In a 50-page ruling, Circuit Judge Karen Gievers turned down a request from parents for an injunction against five districts that held students back in the third grade after they refused to answer questions on the Florida Standards Assessment. She ordered a sixth district, Hernando County, to offer an alternative route for students to qualify for the fourth grade, but the ruling doesn’t explicitly say students in the lawsuit must be promoted.
In many ways, though, elements of Gievers’ ruling could be seen as a clear-cut defeat for the Florida Department of Education and at least some of the school districts. In addition to Hernando County, the judge was particularly scalding toward the state education agency and Orange County.
Also, Gievers found that students who fill out their names on the Florida Standards Assessment, break the seal on the test and then refuse to answer questions have “minimally participated” — as parents contend. The state rejected that interpretation, saying that students have to at least answer one question to be considered to have participated.

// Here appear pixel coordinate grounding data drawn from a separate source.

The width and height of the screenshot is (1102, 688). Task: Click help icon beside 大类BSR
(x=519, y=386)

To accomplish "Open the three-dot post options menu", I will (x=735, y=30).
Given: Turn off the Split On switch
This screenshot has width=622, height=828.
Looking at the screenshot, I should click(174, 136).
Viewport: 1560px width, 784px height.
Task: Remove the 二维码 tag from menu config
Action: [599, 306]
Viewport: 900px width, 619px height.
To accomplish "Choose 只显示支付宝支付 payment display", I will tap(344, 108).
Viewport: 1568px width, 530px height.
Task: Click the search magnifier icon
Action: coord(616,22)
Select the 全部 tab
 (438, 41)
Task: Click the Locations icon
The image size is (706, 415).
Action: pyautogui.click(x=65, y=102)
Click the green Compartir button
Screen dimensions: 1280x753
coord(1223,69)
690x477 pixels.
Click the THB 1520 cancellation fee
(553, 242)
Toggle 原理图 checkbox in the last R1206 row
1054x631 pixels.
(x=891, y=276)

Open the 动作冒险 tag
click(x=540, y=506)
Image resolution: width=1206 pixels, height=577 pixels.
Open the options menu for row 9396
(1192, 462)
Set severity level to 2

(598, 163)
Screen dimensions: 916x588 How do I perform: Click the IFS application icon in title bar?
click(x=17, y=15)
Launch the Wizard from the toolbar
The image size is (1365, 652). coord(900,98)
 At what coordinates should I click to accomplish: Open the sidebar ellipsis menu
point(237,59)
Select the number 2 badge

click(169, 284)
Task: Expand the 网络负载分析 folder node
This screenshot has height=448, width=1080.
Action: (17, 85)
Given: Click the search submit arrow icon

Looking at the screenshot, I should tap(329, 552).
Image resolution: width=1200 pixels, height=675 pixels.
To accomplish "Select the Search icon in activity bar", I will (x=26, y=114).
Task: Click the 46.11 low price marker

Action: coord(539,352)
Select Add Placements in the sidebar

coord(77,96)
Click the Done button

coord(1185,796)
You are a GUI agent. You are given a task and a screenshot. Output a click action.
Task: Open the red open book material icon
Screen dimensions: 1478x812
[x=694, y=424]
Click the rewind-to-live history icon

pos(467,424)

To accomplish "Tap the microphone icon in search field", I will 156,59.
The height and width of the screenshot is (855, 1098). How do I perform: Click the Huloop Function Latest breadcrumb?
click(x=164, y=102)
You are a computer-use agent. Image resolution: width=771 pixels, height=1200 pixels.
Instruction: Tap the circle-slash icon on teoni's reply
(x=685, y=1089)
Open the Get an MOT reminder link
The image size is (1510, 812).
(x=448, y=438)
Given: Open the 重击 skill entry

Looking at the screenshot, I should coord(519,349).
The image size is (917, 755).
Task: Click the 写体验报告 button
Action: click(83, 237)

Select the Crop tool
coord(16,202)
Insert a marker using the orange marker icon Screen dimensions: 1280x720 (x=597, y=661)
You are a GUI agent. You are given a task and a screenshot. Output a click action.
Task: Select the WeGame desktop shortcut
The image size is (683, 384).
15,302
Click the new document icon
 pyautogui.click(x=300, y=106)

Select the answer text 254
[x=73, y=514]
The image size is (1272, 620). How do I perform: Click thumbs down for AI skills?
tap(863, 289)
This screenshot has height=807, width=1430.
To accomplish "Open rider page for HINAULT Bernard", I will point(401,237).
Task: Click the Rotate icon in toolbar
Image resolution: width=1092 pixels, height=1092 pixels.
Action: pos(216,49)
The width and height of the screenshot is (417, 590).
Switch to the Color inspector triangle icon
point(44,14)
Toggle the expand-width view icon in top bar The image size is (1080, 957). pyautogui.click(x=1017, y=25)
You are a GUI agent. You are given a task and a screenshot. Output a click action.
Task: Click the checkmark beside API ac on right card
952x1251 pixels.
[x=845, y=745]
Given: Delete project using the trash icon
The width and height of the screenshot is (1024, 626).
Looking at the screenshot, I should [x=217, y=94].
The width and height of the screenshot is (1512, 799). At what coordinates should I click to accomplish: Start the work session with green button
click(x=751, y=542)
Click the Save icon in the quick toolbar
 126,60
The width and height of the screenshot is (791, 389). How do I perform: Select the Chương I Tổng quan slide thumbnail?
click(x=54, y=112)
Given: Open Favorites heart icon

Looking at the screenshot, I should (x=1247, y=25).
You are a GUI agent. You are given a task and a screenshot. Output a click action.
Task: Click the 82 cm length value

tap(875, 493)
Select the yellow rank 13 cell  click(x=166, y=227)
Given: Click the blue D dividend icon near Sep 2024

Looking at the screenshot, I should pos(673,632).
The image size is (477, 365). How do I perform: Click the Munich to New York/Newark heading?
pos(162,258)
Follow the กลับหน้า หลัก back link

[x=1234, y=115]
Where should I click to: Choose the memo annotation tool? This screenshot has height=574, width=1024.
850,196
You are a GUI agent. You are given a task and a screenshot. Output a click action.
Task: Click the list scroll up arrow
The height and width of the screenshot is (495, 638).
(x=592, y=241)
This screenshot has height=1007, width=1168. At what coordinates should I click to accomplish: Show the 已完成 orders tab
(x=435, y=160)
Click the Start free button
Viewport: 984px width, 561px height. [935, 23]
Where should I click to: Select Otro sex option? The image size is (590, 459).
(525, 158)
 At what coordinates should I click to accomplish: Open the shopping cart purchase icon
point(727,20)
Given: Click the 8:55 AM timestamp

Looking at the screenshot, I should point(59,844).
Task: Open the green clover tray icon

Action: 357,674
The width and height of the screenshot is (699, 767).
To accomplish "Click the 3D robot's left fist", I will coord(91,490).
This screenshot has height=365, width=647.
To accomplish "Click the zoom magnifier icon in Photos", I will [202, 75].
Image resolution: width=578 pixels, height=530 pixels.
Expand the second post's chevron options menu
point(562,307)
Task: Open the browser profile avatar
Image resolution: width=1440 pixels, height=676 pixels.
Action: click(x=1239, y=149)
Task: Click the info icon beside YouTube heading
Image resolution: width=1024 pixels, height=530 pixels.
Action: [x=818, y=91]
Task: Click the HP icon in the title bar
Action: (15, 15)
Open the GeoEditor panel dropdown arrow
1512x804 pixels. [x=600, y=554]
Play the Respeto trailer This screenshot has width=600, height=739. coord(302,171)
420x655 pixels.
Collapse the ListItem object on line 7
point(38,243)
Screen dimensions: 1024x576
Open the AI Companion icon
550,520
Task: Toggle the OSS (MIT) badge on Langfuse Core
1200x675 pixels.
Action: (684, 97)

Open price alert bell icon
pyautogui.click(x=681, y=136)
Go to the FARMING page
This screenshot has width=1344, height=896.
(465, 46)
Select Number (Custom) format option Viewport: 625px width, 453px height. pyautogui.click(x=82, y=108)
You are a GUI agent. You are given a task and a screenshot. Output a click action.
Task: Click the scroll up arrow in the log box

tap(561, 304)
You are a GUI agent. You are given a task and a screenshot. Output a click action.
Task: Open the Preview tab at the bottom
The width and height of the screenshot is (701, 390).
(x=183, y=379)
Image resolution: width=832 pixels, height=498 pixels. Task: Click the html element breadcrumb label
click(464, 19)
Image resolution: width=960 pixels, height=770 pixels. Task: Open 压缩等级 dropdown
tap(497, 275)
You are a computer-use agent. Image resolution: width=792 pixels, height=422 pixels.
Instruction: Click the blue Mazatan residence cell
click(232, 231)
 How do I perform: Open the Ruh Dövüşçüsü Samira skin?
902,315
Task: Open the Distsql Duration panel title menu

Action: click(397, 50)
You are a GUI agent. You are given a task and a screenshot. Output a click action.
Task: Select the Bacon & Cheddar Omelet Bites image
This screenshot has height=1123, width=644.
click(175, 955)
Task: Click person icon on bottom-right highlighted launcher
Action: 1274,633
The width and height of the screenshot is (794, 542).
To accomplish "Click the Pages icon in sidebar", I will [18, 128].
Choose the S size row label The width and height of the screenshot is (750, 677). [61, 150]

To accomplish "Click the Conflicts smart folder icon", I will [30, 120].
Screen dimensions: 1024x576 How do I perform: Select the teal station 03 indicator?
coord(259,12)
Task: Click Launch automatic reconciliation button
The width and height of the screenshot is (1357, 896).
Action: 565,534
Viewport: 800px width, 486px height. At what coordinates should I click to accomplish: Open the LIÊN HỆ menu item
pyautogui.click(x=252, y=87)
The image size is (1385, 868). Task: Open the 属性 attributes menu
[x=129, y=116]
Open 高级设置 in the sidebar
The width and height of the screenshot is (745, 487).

“Whether the statewide defendants decide that at least one question must have been answered for the defendants to score the test … is irrelevant. By being present, by breaking the seal and putting their names on the test packet, the students did participate in the test,” Gievers wrote.
A spokeswoman for the Florida Department of Education said the agency is reviewing the ruling.
The ruling could provide new oxygen to the “opt-out” movement, which has argued that under state law, parents have the right to tell their children to minimally participate in the test and then ask for the students to be promoted to fourth grade based on a “portfolio.”
The Florida Department of Education and the school districts say that while the law spells out ways to advance that don’t require passing the assessment, it doesn’t give students the opportunity to completely refuse to take the test.
Gievers also wrote that Orange County’s treatment of parent Michelle Rhea and her daughter was “particularly blatant, arbitrary and capricious,” because some students were allowed to move on after completing a portfolio, while Rhea’s daughter was denied a portfolio. But Gievers said she couldn’t issue an injunction about the girl because Rhea has moved her to a private school pending the outcome of the case.
And Gievers rejected arguments by the districts that the case should be broken up, with the Florida Department of Education fighting a lawsuit in Tallahassee while the districts face courts in their home counties.
Procedurally, the case is complicated because several parents have held their children out of school, enrolled them in private schools or begun home schooling them in response to the students being retained in third grade. In those cases, Gievers ruled, she couldn’t order the districts to do anything immediately because the students are not in public schools.
However, parts of at least some of those claims can still be heard at a later phase in the lawsuit.
Gievers brushed aside arguments from parents who clash with what some districts will accept as “portfolios,” an alternative to receiving the required grade on the Florida Standards Assessment. She said those claims would have to be heard by an administrative law judge first, because they concern a state rule.
A hearing concerning the Hernando County students, if the parents and the districts can’t agree on a resolution, is set for Monday afternoon.